→ RECORDS PROVIDED

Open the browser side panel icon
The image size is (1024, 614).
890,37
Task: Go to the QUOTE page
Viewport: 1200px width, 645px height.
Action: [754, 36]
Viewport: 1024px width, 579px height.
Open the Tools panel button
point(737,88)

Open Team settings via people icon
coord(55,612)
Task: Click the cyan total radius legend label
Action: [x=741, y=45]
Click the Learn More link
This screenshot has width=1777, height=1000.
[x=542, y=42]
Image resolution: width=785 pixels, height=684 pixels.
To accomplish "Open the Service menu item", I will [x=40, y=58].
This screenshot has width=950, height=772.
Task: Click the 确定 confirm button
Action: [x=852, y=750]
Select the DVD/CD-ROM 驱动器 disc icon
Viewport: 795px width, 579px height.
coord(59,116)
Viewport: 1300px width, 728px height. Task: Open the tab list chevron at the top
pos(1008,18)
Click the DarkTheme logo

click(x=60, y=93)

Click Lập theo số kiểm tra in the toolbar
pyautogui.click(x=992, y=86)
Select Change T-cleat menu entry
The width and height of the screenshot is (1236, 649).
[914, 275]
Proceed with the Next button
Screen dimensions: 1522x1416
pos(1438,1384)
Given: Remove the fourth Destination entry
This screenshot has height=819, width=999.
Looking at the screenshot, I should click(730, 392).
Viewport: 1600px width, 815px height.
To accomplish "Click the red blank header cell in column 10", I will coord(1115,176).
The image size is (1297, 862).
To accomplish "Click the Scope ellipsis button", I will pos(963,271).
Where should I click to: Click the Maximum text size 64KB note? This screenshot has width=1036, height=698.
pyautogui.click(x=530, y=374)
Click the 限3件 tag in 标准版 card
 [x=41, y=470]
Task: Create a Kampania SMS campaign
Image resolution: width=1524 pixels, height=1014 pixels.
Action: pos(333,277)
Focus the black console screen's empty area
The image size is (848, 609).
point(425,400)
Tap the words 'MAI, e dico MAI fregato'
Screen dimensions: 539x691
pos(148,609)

→ ACTIVITY
Restate the line containing "This screenshot has height=819, width=999." and every remaining line of the records word for word. Add nothing.

→ ANSWER TO THIS TASK
This screenshot has height=819, width=999.
Looking at the screenshot, I should click(730, 392).
Viewport: 1600px width, 815px height.
To accomplish "Click the red blank header cell in column 10", I will coord(1115,176).
The image size is (1297, 862).
To accomplish "Click the Scope ellipsis button", I will pos(963,271).
Where should I click to: Click the Maximum text size 64KB note? This screenshot has width=1036, height=698.
pyautogui.click(x=530, y=374)
Click the 限3件 tag in 标准版 card
 [x=41, y=470]
Task: Create a Kampania SMS campaign
Image resolution: width=1524 pixels, height=1014 pixels.
Action: pos(333,277)
Focus the black console screen's empty area
The image size is (848, 609).
point(425,400)
Tap the words 'MAI, e dico MAI fregato'
Screen dimensions: 539x691
pos(148,609)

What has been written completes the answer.